[Rows from a screen grounding dataset]
────────────────────────────────────────

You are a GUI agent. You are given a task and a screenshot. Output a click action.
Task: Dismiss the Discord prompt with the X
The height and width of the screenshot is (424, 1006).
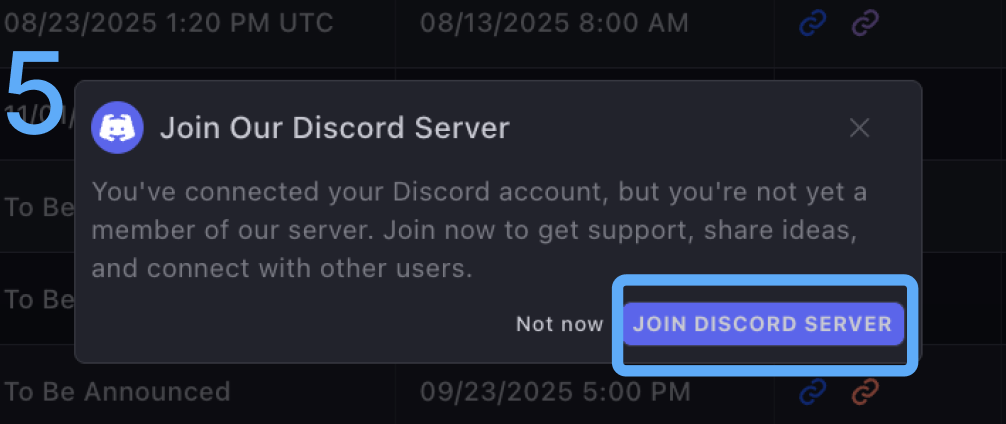(x=859, y=128)

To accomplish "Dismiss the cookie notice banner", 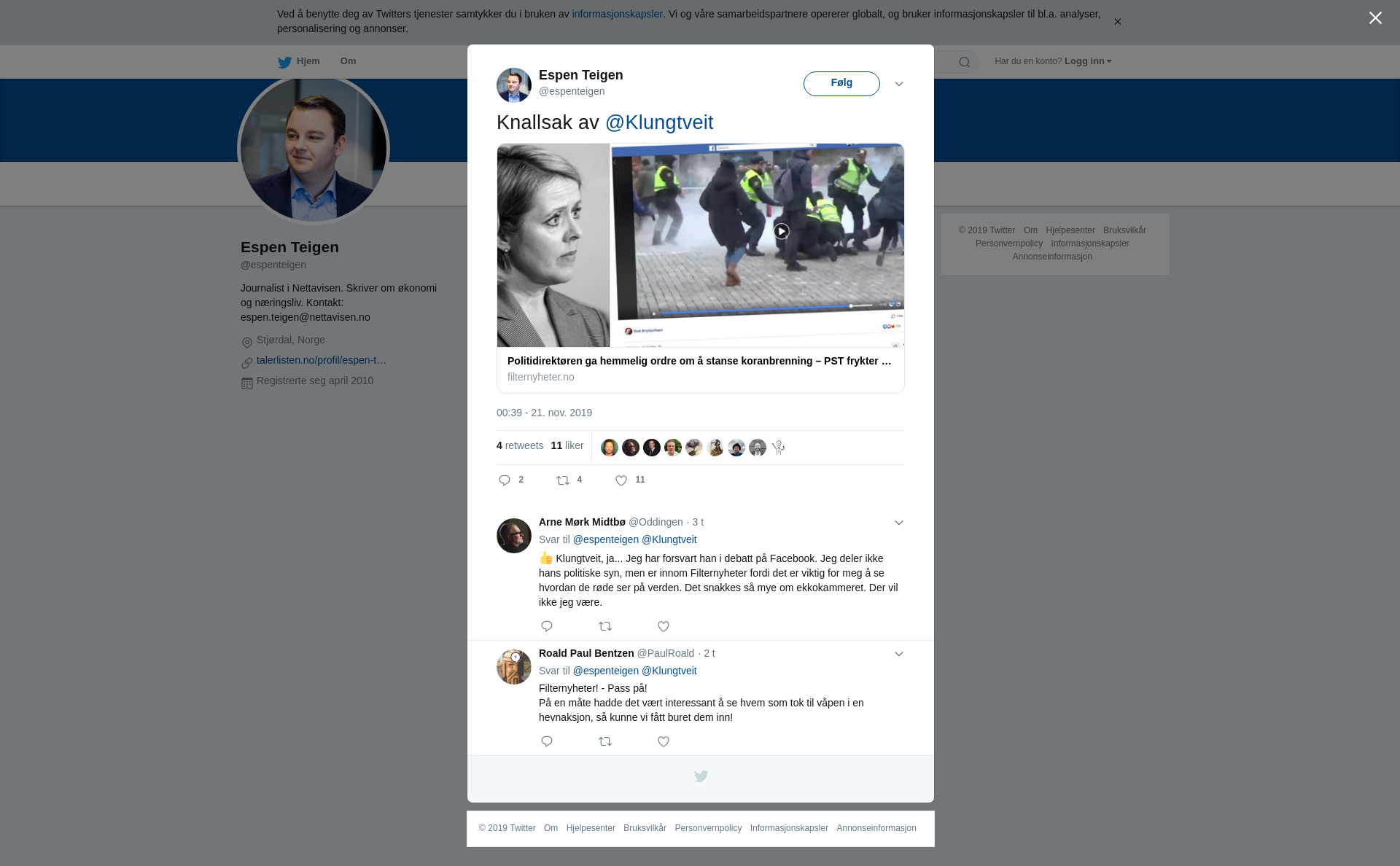I will point(1117,22).
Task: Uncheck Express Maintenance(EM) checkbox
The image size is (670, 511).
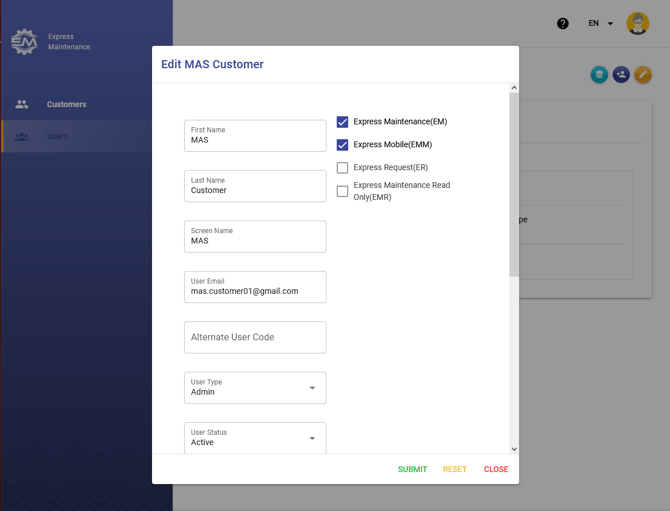Action: pyautogui.click(x=342, y=122)
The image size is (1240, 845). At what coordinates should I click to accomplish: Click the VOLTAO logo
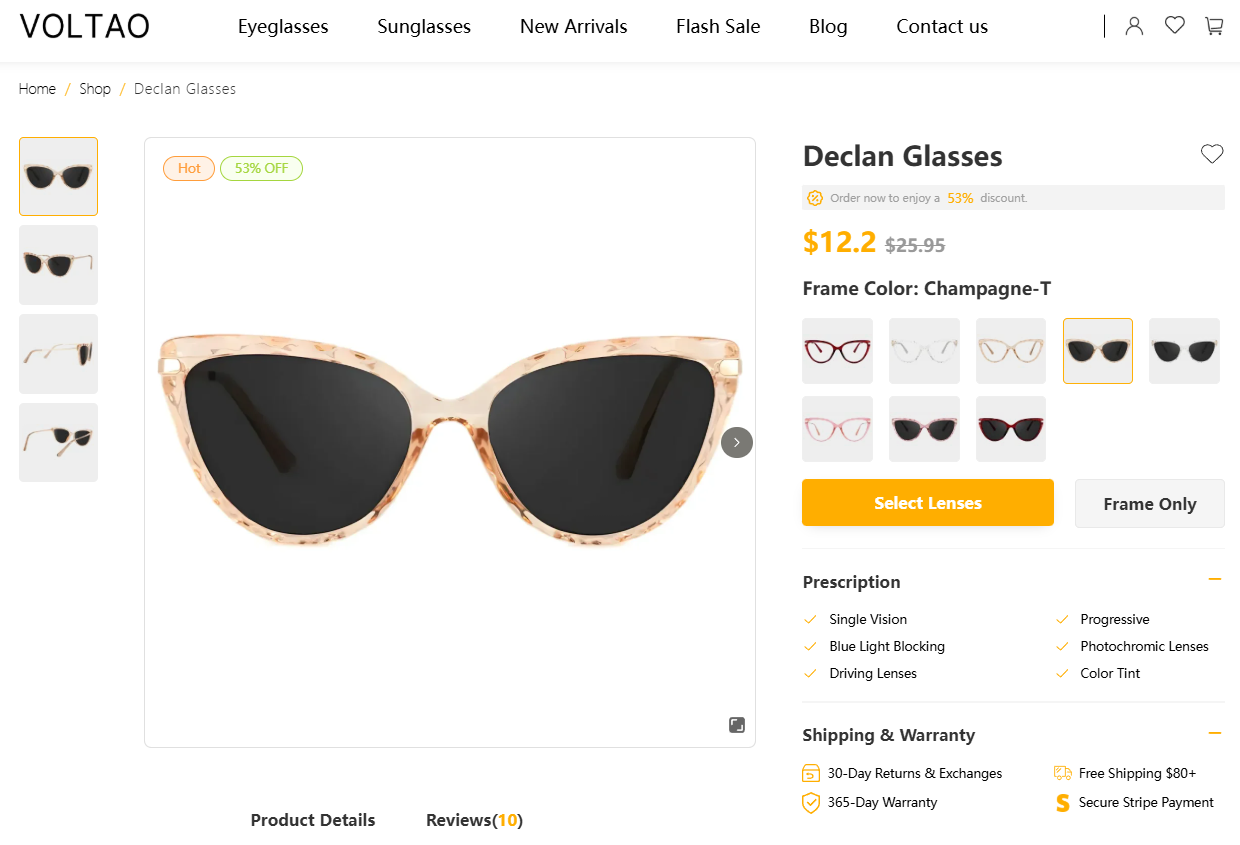tap(84, 27)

────────────────────────────────────────

**TASK PROMPT:** Pick out and copy every line in the rows above that contains the word "image", counting only matches with the same capitalization.

**CORRECT ANSWER:**
The image size is (670, 511).
The image size is (1240, 845). At what coordinates should I click to accomplish: Click the VOLTAO logo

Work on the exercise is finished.